Zombie formalism panel at SVA (all images courtesy Amy Wilson/SVA)

The December 10 “Zombie Formalism” panel at SVA featuring, from left: Amy Wilson, Walter Robinson, Todd Levin, and Ryan Steadman (all images courtesy Amy Wilson/SVA)

Since the artist and critic Walter Robinson wrote his now-(in)famous post “Flipping and the Rise of Zombie Formalism” in Artspace this past April, there has been an outpouring of writers, bloggers, and Facebook comment jockeys who have opined on the subject. Last Wednesday, December 10, the School of Visual Arts (SVA) hosted a discussion on the subject between Walter Robinson, art adviser Todd Levin, and artist, critic, and curator Ryan Steadman moderated by artist and SVA faculty member Amy Wilson.

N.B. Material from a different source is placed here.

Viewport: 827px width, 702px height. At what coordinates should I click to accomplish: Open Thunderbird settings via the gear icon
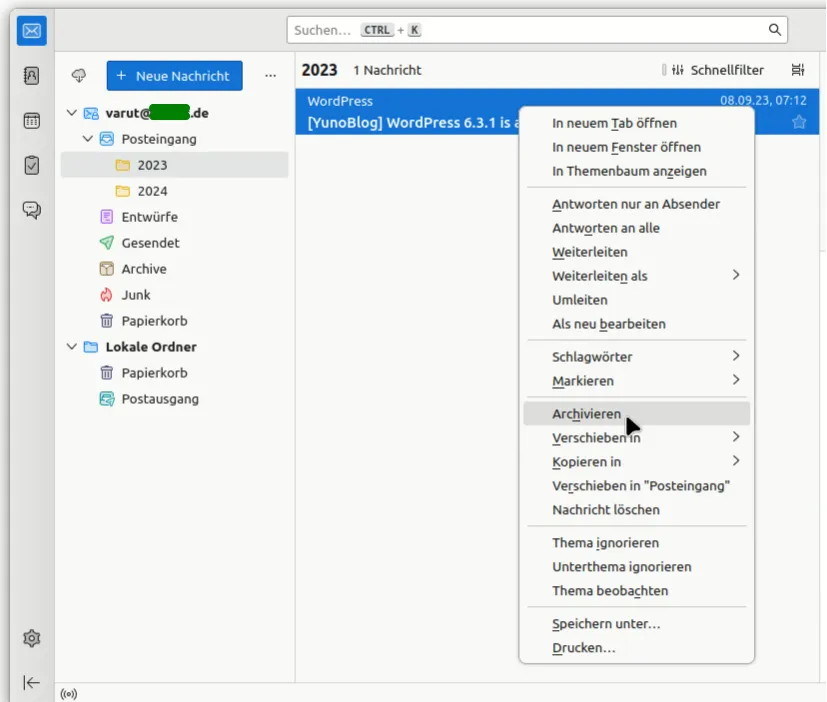(31, 638)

Robinson originally wrote his piece to put into context the recent attention that self-promoting speculators have gotten. His point that opportunists like Stefan Simchwitz are hardly new — he points to Mary Boone in the 1980s and Charles Saatchi in the 1990s — is well taken, and his dig is laced with humor:

One thing I’m hearing these days, loud and clear, is the hum of an art style that I like to call Zombie Formalism. “Formalism” because this art involves a straightforward, reductive, essentialist method of making a painting (yes, I admit it, I’m hung up on painting), and “Zombie” because it brings back to life the discarded aesthetics of Clement Greenberg.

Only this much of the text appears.